**What to work on**
Could you return every line of the material that contains the word "agent"?

**Input**

____________

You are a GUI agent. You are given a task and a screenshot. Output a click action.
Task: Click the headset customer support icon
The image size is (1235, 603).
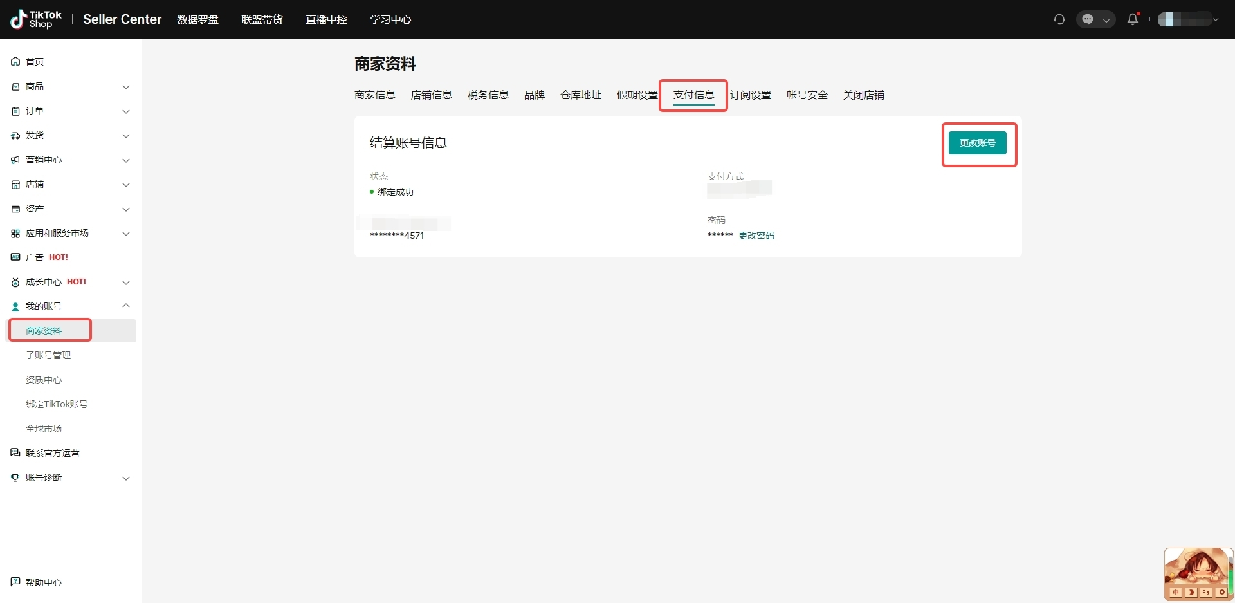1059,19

____________

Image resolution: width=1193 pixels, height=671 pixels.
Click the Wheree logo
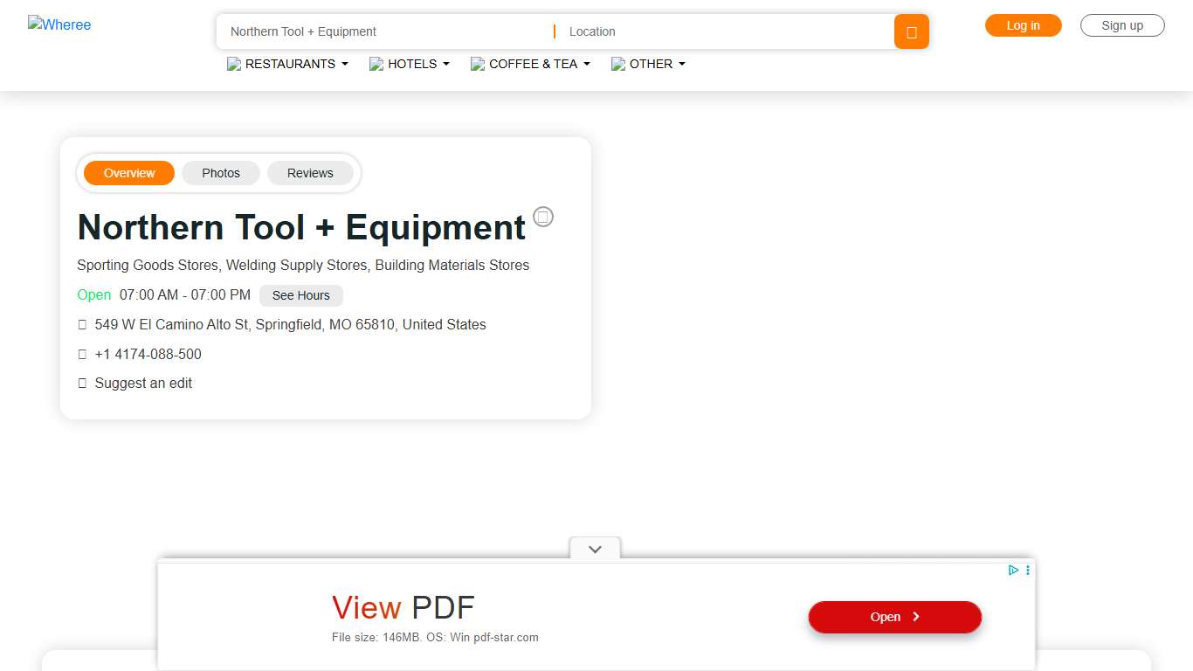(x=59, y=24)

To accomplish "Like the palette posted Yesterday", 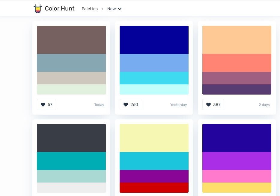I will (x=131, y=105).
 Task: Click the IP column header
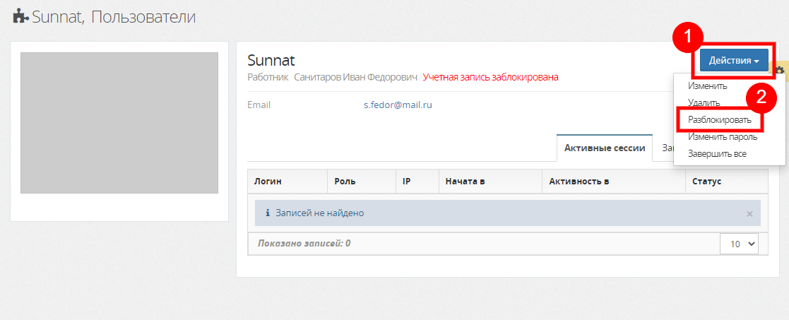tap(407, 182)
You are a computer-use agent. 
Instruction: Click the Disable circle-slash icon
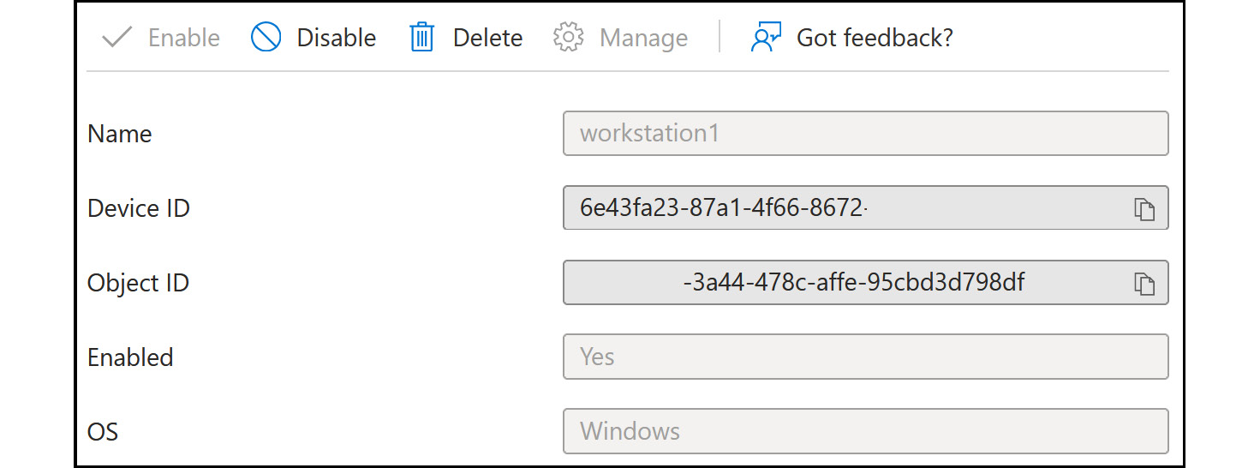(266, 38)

____________

**Completed exercise**
You are a GUI agent. You are given a task and a screenshot. Output a click action.
You are a computer-use agent. 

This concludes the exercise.